(Rows from a screen grounding dataset)
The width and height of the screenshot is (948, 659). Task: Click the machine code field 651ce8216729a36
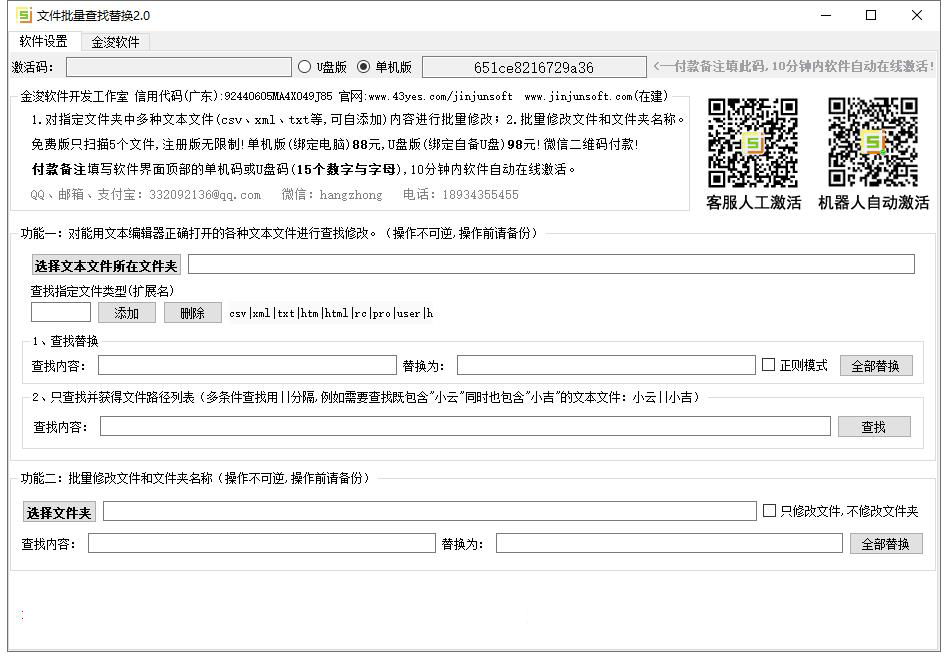tap(533, 68)
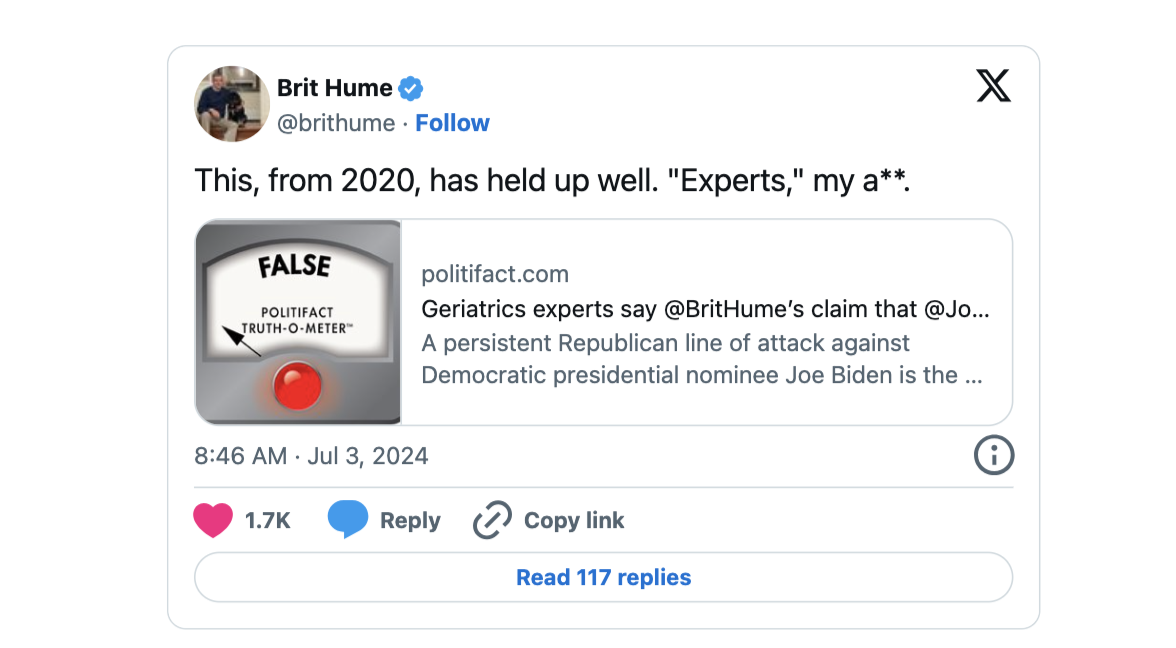Click the @brithume handle
Screen dimensions: 1176x648
pos(336,123)
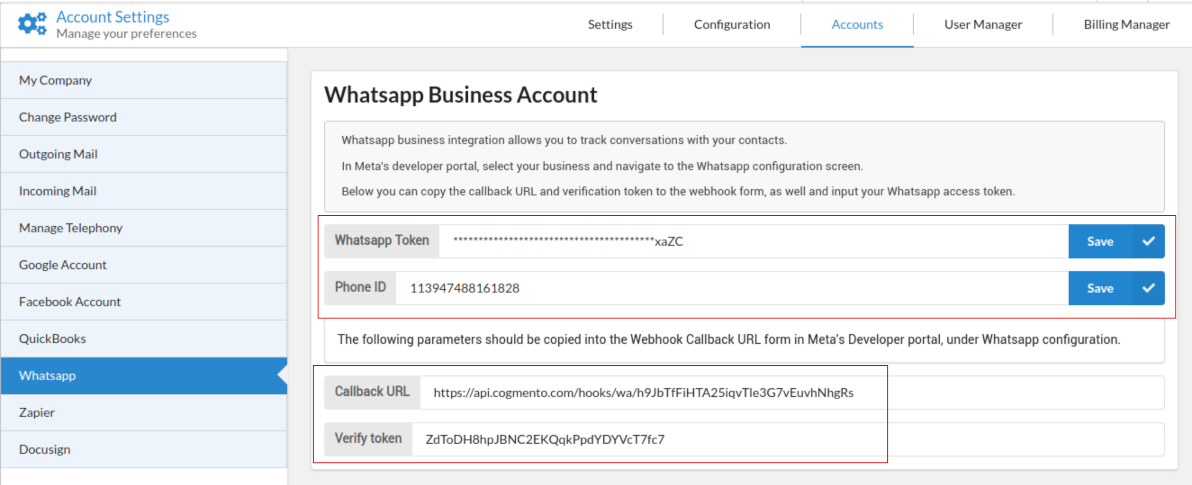Open My Company in sidebar
The image size is (1192, 485).
tap(55, 80)
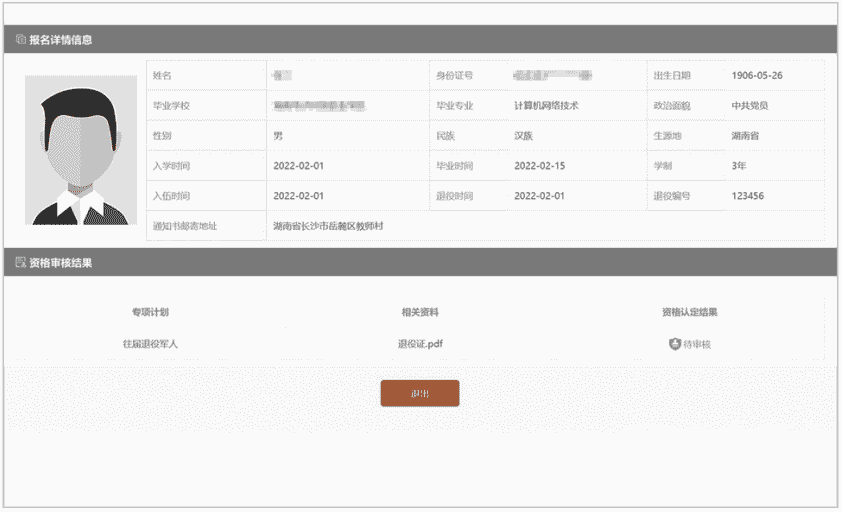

▶ _Set exercise_: Reproduce every line of the listing above, word for word, leaving out the pictures.

▶ _Full solution_:
The width and height of the screenshot is (948, 659). Task: Click the machine code field 651ce8216729a36
tap(533, 68)
Click the @brithume handle
Screen dimensions: 1176x648
pos(336,123)
Open My Company in sidebar
The image size is (1192, 485).
tap(55, 80)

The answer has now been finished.